With so much competition in the attacking midfield now for Chelsea, getting consistent playing time will become an issue for the players behind Juan Mata, Eden Hazard and Oscar, but if anyone can break up the Mazacar triumvirate, it's Kevin De Bruyne.
Chelsea have done a number of seemingly wise things over this summer transfer period, but one of the smartest things new manager José Mourinho did was make sure the Blues did not let the 22-year-old phenom go elsewhere for sale or on loan.
With Chelsea's starting XI in a state of flux, as it tends to be for all clubs, it’s hard to deem some players as “regulars,” and De Bruyne should fall into that category: a player chasing a regular starting spot.
But if any of the new members of the Europa League champions can fight their way into a perceived regular starting spot, it will be De Bruyne and striker Romelu Lukaku.
Also available at the position for the Blues are André Schürrle, Victor Moses and now Willian, who will establish a real glut at the spot once he is granted a work permit. This may eventually lead to Moses’ departure, either for good or on loan.
De Bruyne proved to be a shining star for a Belgian national team loaded with talent this past summer, and although he may not end up being a huge goalscorer for Chelsea, his potential as a facilitator is immense.
Now if the Blues could only sign a decent striker or two for De Bruyne to feed.
One area De Bruyne seems to be exceptional at is his crosses, but with big targets Fernando Torres (6’0”) and Demba Ba (6’2”) looking lost more often than not, turning these passes into productive headers will be an exercise in futility until Mourinho addresses this deficiency at the striker spot.
Perhaps Chelsea will decide to change to a 4-3-3 tactical formation to accommodate the current first-team roster.

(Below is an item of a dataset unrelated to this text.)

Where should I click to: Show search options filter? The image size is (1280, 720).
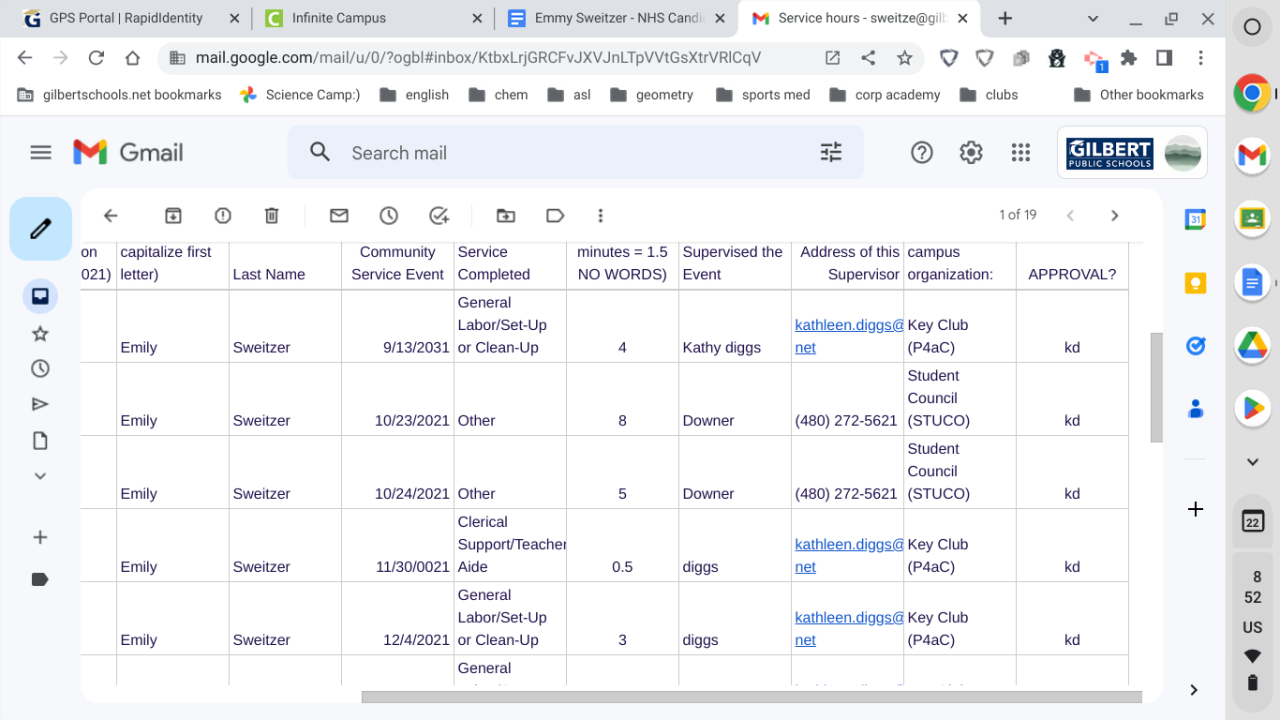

Passing to fellow midfielders Mata, Hazard and scoring machine Frank Lampard as well as Lukaku seems like the best way for De Bruyne to make his mark on the West London club, but those passes will likely have to be ground-level ones as Mata (5’9”) and Hazard (5’7”) are relatively short and Lampard (35 years old) has lost a step and is now primarily employed in the central midfield.
But can De Bruyne also evolve into a solid goalscorer for Chelsea?
Most definitely. But until his role is defined on this constantly changing team, we won’t see him reach his full potential at Stamford Bridge.
Over the preseason, De Bruyne—who was loaned out to Werder Bremen in Germany’s Bundesliga last season, where he was second to Die Grün-Weißen with 10 goals—was magnificent and showed why Mourinho was wise to keep him on the Blues' first-team roster.
Now, playing alongside guys like Mata, Hazard and Oscar, De Bruyne will only get better and the vote of confidence to stay at Chelsea now should reap real rewards for both him and the club down the road.
De Bruyne will likely be used on the right wing, and he may get the start there when the Blues head to Old Trafford to dance with English Premier League champions Manchester United in its home opener on Monday (NBC Sports, 3 p.m. ET).
With a couple of breakout performances early in the season, De Bruyne may make it very hard for the Special One to leave him out of his starting XI for big games this year.
With so many talented Belgians now in the fold at Chelsea, like wunderkind goalkeeper Thibaut Courtois who is currently out on loan again at Atlético Madrid, it’s difficult not to imagine a future Blues squad with the four of them—De Bruyne, Hazard, Lukaku and Courtois—all in the starting lineup a few years from now.
So keep your eyes on the baby-faced redhead with the No. 15 shirt on as he slowly becomes as effective as stud teammates Mata and Hazard in Chelsea’s attacking midfield. He is truly one to watch.